For me personally, adopting kids that are aging out of the system is the responsibility I want to take on because there are children still entering a world they didn’t ask for, built by people who still don’t know how to be honest about what it takes to raise one. And until that’s confronted, until we stop seeing kids as blank slates or legacy trophies and start seeing them as people—the oppression will continue
Assuming adulthood looks different to everybody. Some people think the performance is an automatic qualification, external attributes like having a career, overly independent, and making decisions based on optics. Looking like you're grown, but not necessarily being grown in the way you self-regulate, self-reflect, or self direct. Assumed adulthood is internal, grounded, and deeply honest. Accepting the full weight of your life even when it is glamorous. And this isn’t appealing to most people because it doesn't look impressive. However, one builds capacity and the other build pressure.

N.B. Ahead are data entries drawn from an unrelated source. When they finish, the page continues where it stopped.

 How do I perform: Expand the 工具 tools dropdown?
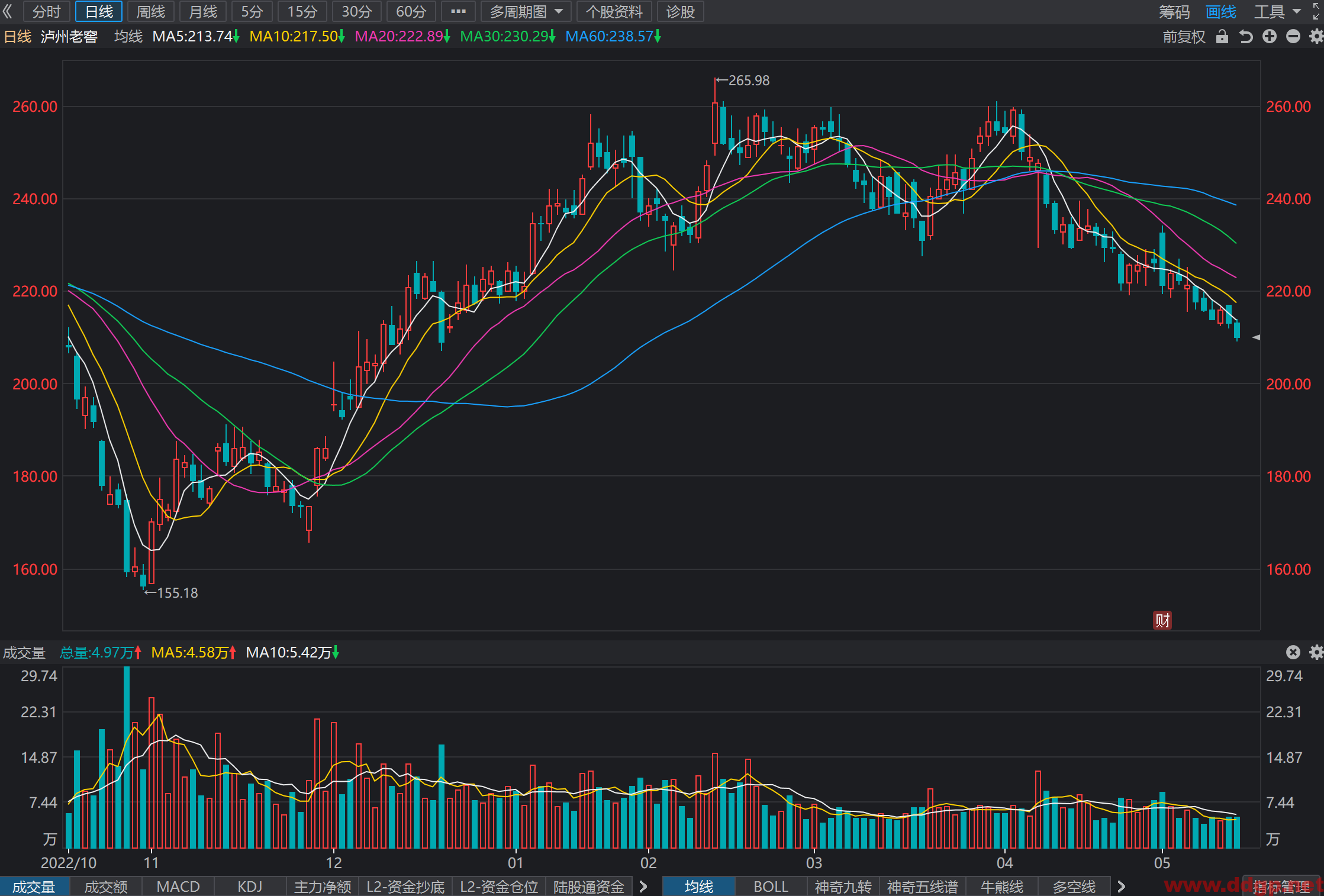pos(1277,12)
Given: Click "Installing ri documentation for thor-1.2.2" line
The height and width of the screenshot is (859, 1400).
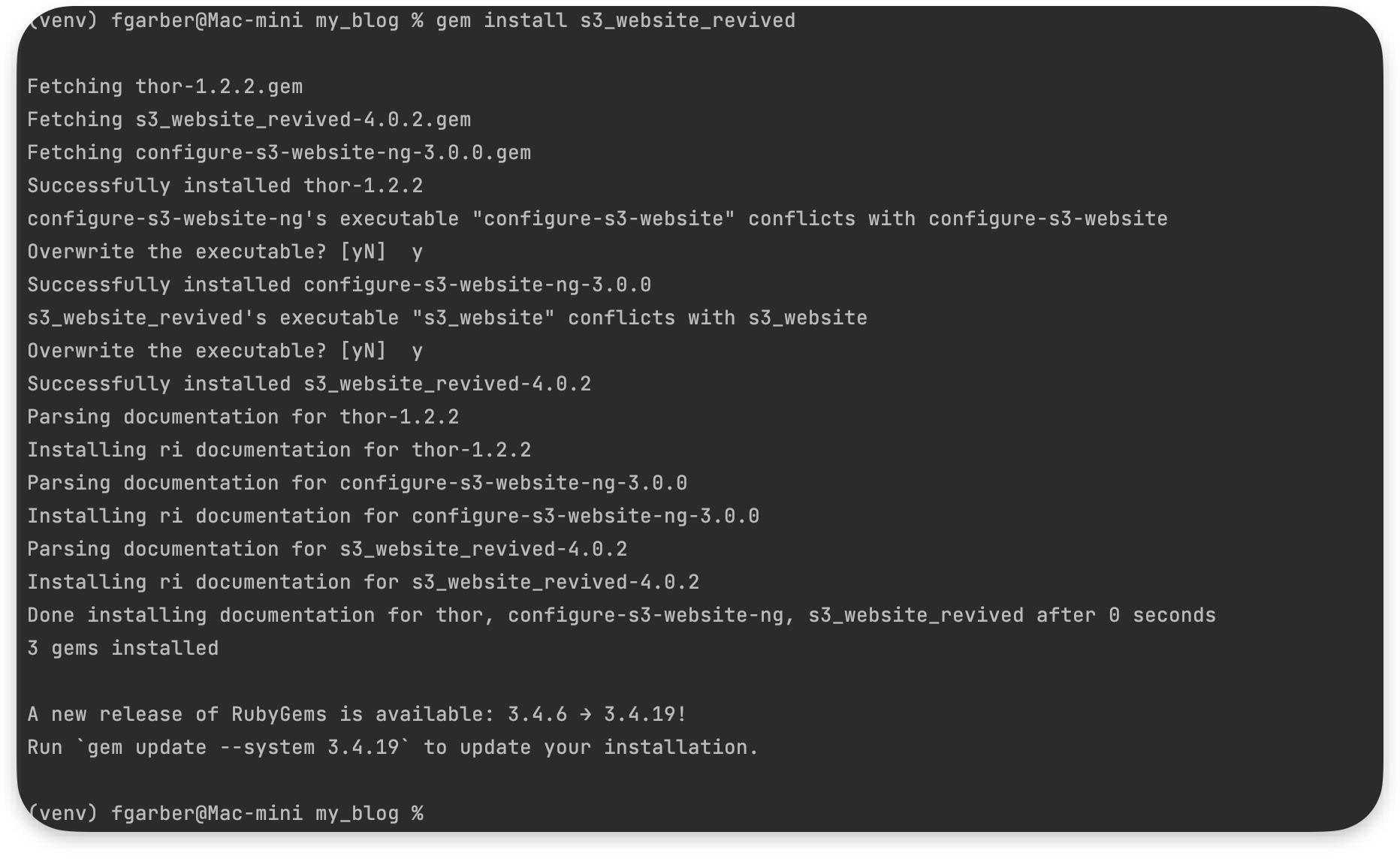Looking at the screenshot, I should 279,451.
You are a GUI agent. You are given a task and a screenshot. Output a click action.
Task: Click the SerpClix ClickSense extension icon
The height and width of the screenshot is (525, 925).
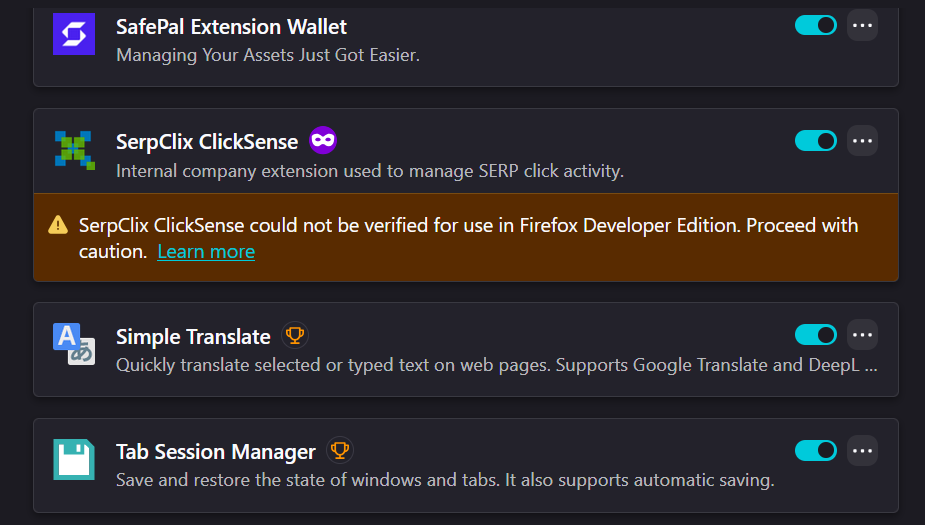(74, 150)
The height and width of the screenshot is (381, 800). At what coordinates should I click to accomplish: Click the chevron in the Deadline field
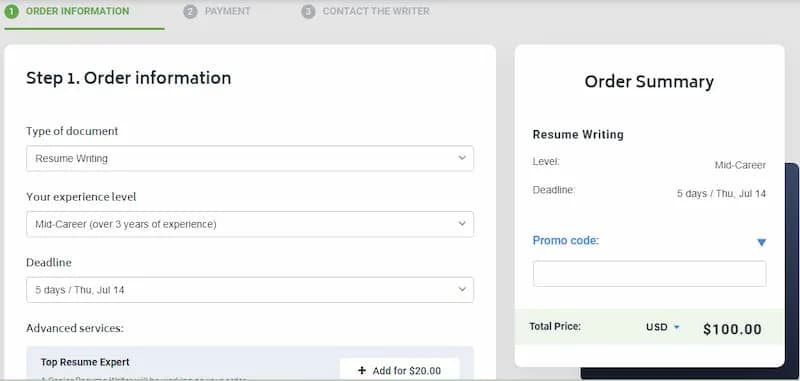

So If you’re going to keep bringing kids into a burning house, then you better learn how to build a fireproof system. Because the world doesn’t get better through birth rates. It gets better through responsibility. And every child you ignore, minimize, dismiss, or disrespect today becomes the adult who remembers exactly how that felt.
The child who is not embraced by the village will eventually burn it down to feel its warmth.
This piece was amazing!!!! And so similar to some pieces I've posted on my own Substack. I keep hearing that women never really grow up but stay teenagers forever, then they go and have children and pass down that sentiment to other people. If we want better for children, we are going to do what alot of people are not willing to do and grow up.
Oh this is so good, thank you. I'm also thinking of how this happens with parents who pressure their adult children especially women to have children because they want grandchildren, meanwhile they haven't reconciled with how their parenting affected said children and those grandchildren will only carry on generational trauma if the adult children aren't healing.